Description of the task
Which of the lines below mention the word "blue"? Pull each one out.

+===+

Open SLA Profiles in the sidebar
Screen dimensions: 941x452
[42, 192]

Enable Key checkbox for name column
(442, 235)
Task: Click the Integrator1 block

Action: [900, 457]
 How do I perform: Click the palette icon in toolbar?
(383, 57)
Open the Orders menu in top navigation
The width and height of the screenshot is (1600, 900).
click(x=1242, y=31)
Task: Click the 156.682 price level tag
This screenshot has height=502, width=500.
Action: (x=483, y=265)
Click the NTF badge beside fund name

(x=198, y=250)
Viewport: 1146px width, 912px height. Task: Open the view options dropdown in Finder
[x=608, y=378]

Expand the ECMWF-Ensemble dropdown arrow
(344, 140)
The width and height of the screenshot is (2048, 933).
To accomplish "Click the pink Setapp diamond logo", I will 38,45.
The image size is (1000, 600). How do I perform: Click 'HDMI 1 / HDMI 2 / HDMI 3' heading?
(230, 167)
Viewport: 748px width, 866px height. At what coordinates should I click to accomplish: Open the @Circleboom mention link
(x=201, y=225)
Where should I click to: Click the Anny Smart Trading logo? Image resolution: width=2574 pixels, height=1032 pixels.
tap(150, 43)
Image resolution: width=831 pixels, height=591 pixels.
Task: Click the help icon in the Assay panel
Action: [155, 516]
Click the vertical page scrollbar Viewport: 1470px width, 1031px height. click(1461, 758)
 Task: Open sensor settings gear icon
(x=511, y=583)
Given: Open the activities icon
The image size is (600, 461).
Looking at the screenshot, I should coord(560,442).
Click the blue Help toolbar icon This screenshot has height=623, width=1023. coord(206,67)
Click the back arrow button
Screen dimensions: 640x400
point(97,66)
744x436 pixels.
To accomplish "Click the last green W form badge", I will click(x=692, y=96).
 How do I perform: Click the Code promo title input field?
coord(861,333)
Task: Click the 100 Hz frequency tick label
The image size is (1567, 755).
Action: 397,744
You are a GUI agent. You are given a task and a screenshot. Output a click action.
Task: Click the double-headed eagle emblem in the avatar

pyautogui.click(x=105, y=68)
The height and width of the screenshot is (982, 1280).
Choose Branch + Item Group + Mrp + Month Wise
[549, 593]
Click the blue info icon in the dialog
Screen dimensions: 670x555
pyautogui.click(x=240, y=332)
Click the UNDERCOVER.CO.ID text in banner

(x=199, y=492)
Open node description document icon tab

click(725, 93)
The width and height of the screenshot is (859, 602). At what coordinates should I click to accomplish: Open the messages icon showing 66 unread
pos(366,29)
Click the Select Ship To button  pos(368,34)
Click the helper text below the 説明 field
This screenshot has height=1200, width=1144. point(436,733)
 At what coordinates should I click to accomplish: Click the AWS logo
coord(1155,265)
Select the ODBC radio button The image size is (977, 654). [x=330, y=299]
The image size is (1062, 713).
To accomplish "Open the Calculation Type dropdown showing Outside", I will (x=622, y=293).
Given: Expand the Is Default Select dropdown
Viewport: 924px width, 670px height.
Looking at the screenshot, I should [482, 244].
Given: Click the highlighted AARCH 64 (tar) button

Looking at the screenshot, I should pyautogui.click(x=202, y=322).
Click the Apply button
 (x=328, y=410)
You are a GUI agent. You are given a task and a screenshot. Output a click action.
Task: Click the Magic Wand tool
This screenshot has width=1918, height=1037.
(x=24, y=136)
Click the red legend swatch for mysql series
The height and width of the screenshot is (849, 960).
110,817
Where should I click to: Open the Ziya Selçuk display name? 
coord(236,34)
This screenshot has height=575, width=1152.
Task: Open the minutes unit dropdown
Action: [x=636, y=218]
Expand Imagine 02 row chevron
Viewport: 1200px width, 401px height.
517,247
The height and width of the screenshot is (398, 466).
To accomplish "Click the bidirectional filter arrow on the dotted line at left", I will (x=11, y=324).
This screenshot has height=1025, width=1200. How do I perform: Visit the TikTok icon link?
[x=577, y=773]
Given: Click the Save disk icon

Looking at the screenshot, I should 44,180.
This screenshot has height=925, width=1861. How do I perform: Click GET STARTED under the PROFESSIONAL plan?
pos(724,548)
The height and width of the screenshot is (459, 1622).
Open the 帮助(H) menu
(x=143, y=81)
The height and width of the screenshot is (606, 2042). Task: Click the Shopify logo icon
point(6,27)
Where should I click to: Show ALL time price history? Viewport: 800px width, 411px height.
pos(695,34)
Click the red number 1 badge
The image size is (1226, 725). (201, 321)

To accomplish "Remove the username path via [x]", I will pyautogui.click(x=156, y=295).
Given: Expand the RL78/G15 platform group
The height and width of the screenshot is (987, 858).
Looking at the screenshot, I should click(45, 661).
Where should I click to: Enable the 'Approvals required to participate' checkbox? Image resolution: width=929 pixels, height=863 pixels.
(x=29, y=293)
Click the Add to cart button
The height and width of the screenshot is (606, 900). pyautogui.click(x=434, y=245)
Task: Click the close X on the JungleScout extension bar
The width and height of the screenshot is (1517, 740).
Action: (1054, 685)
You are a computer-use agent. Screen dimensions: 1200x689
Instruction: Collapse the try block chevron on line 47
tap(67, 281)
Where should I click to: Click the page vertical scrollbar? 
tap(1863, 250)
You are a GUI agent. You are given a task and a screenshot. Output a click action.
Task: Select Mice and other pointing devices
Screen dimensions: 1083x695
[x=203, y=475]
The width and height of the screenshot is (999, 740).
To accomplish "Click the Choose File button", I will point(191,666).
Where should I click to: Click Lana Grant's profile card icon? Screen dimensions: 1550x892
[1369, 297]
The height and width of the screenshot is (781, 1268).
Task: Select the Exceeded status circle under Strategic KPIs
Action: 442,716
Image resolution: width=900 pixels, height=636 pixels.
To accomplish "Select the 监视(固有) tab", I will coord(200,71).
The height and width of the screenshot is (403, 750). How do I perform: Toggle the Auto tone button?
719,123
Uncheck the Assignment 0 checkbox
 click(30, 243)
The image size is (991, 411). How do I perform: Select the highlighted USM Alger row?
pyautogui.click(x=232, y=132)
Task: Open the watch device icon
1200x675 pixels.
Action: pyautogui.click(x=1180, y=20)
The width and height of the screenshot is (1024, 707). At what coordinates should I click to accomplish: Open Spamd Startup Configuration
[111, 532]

+===+

Reply to the exercise
Click the blue Help toolbar icon This screenshot has height=623, width=1023. coord(206,67)
Click the blue info icon in the dialog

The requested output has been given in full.